FMRB-PP aksi di depan Kantor Bawaslu Bandarlampung/ RMOLLampung
FMRB-PP aksi di depan Kantor Bawaslu Bandarlampung/ RMOLLampung

Forum Mahasiswa Rakyat Bersatu Peduli Pilkada Jujur dan Adil (FMRB-PPJ), melakukan aksi di depan Kantor Bawaslu Bandarlampung Jl Way Besai, Enggal, Selasa (27/10).

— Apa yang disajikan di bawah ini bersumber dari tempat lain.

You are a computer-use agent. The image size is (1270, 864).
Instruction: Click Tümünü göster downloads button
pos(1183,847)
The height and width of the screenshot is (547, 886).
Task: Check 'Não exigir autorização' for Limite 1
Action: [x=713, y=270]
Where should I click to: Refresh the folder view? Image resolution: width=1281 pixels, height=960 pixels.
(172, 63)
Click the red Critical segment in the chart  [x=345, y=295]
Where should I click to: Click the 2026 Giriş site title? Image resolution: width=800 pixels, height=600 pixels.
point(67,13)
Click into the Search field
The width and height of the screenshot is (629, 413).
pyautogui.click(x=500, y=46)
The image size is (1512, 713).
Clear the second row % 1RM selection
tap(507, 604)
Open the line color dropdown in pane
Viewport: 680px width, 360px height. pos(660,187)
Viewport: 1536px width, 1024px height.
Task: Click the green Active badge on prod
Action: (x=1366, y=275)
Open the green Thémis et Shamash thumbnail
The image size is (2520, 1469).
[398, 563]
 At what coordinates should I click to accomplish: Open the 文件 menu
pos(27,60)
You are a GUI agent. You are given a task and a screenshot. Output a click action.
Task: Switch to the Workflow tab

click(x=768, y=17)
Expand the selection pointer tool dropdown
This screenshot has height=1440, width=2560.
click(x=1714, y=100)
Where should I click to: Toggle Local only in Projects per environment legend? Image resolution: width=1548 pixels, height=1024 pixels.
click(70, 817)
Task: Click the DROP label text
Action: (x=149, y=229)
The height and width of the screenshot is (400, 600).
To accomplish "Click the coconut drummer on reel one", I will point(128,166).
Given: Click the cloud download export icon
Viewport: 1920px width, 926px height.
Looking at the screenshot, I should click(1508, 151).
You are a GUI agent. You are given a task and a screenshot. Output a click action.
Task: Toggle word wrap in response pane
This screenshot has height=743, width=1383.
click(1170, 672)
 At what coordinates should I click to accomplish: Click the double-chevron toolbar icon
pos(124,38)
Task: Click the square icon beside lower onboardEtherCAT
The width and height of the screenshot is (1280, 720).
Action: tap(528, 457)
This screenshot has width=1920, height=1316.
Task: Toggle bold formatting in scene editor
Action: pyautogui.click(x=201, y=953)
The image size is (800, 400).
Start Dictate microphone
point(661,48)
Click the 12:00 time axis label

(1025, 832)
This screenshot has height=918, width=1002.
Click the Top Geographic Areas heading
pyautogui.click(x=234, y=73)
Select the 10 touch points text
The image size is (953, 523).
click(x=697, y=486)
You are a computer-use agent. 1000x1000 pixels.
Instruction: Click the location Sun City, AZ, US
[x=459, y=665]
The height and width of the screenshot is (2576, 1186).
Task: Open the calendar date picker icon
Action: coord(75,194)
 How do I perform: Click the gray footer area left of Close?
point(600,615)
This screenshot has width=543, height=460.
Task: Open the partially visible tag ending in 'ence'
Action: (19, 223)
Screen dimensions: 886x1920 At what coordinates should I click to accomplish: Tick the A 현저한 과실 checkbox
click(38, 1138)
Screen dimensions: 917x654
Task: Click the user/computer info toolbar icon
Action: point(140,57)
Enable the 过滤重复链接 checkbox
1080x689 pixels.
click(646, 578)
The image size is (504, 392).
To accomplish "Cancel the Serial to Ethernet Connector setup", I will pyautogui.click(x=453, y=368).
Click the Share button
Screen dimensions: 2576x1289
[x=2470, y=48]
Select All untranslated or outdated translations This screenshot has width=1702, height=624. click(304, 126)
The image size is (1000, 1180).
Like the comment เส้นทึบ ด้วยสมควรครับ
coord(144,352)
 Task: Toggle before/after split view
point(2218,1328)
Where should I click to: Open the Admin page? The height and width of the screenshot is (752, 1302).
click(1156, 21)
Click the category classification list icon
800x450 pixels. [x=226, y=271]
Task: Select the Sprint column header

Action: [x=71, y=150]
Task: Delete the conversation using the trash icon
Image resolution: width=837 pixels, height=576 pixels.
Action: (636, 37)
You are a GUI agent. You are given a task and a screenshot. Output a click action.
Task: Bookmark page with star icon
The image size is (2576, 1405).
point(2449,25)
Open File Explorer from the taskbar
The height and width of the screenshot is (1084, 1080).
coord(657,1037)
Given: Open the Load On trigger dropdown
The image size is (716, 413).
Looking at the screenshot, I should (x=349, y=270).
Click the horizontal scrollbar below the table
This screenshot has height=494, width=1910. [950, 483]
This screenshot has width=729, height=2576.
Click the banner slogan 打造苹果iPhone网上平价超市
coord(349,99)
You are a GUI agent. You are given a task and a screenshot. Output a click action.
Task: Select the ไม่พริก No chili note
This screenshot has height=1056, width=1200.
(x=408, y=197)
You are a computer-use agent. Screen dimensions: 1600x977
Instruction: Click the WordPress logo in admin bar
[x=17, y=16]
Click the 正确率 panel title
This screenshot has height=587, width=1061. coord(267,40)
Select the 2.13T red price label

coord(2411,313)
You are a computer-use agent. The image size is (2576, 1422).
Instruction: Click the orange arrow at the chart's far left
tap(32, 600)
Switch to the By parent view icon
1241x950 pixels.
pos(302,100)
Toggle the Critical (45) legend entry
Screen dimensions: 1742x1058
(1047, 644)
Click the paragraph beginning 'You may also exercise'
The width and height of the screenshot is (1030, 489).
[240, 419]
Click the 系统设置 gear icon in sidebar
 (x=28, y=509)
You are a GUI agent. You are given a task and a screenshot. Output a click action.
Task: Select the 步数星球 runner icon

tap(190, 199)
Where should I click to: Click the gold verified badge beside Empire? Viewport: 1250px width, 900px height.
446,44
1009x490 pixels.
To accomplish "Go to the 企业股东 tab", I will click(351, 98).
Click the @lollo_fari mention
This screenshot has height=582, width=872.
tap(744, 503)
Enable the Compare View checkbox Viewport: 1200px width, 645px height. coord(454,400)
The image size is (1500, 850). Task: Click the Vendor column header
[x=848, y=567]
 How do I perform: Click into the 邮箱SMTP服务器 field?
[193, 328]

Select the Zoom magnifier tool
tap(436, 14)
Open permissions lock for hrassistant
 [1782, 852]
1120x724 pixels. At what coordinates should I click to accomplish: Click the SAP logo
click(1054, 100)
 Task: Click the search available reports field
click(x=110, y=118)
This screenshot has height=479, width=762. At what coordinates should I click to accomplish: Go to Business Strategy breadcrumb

Mereka menuntut Bawaslu mengusut tuntas peristiwa Pasar Wayhalim yang diduga ada praktik politik uang, dan menangkap pelakunya.

"Bawaslu jangan tidak netral, karena akan memicu kemarahan warga Bandarlampung," kata Arpan ABP, Koordinator aksi.

Arpan mengatakan, kasus dugaan politik uang yang terjadi di Pasar Wayhalim terjadi ketika kampanye calon wakil wali kota Bandarlampung nomor urut, 1 Johan Sulaiman.

"Tim kampanye Johan memberikan uang pada calon pemilih, itu kejadian nyata karena si penerima uang kemudian mengakui menerima uang dan kejadian itu ada rekaman video dan foto yang direkam anggota Panwascam," kata dia.

Namun, Arpan melanjutkan, kasus tersebut tidak jelas kelanjutan, bahkan tidak diteruskan ke Sentra Penegakan Hukum Terpadu (Gakkumdu).

Sementara itu, Ketua Bawaslu Bandarlampung Candrawansah membenarkan pihaknya sudah pernah melakukan investigasi terhadap temuan tersebut.

Ketua Bawaslu Bandarlampung Candrawansah menemui pendemo/RMOLLampung

"Setelah kita investigasi siapa pemberinya, tidak ada masyarakat yang memberikan informasi yang jelas atas dugaan pelanggaran tersebut, sehingga kita tidak bisa melanjutkannya," kata dia usai menemui demonstran.

Ia melanjutkan, jika ada yang memberikan laporan atau bukti baru, pihaknya akan langsung melakukan penanganan.

"Informasi yang kami dapatkan hari ini akan ada yang melaporkan, kita tunggu saja," pungkasnya.